Towering among them all is Two Rivers off the Northern Bypass near Ruaka. While the influx of these malls may herald reduced earnings for developers as they scramble for occupiers, they have become focal points for global brands that are redefining lifestyles in the city.
A few years ago, only a few well travelled Kenyans knew of brands like Carrefour, the French retailer; or Turkish luxury fashion line LC Wakiki.
What about Madora, the French chain of beauty and health retail stores set to open in a number of top malls in the city? These brands are slowly becoming household names in Kenya. According to proprietors, there are good reasons why these global brands can only set shop in particular locations in the city.
Kamlesh Nuckchady, Madora’s general manager in Kenya, says there are certain minimum requirements that must be met before international luxury brands can set shop in a particular place.
While every other business looks to open a store hoping that prospective customers will notice and come flocking in, Nuckchady says brand presentation is key to a firm like Madora that seeks to attract high-end clientele, some of whom have a choice to shop abroad.

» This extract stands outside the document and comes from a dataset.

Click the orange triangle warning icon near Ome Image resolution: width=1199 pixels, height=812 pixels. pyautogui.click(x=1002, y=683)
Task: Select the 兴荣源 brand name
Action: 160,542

“You cannot set up in any corner of the city. For example, we target middle to high-end clients. Our items are not cheap either and clients will expect that we choose locations that are at par with their status,” says Nuckchady.
The company’s shops are currently in The Hub and Westgate Shopping Mall in Westlands. It intends to open another shop in Two Rivers on Valentine’s Day.
According to Forbes magazines, Africa will see 179 new malls in the next two years where more global brands will find more space and better infrastructure. It adds that the continent is home to 45 million households having what it terms as “discretionary income” as well as 160,000 millionaires.
With the new malls attracting brands that were only known through cable television, Forbes says the African market can no longer be viewed as a secondary one.
Its young population in comparison to the rest of the world means these malls are here for the long haul, it notes. “Africa’s population is set to grow to 2.3 billion by 2050. In contrast to the rest of the world, however, its booming population is getting younger. African millennials are changing their consumer spending patterns, from markets to malls, where they can eat, drink and socialise as well as shop,” says Forbes.
According to Nuckchady, however, upcoming malls should make sure that the workmanship in the new edifices measures up to international standards.
He says there are times when tenants are forced to redo some of the works in the stores “since customers know how the shop of a top brand should look”.
Oxford Business Group says Nairobi saw a tripling of retail space in 2015 going into 2016 with close to 170,000 square metres of new leasable area and second only to South Africa.
“In comparison to other African markets, Kenya’s formal retail penetration rate — which ranges from 30 per cent to 40 per cent, according to analysts –—is the second highest in sub-Saharan Africa. This places the country at roughly half the level of South Africa, where formal retail is estimated to stand at 60 per cent of overall activity, but twice that of Nigeria, Africa’s largest economy,” says the OBG report.
Though Nuckchady says the number of mega retail outlets seems to be too big for the country, this will give customers a wide range of choices for their preferred goods.
“The new malls are attracting people who would ordinarily fly out and shop at Dubai Mall. We have clients who routinely visit us since they are assured that the quality of the products is at par with any other international store,” he says.
With more mega retail projects in the offing, a scramble for that top dollar is just beginning.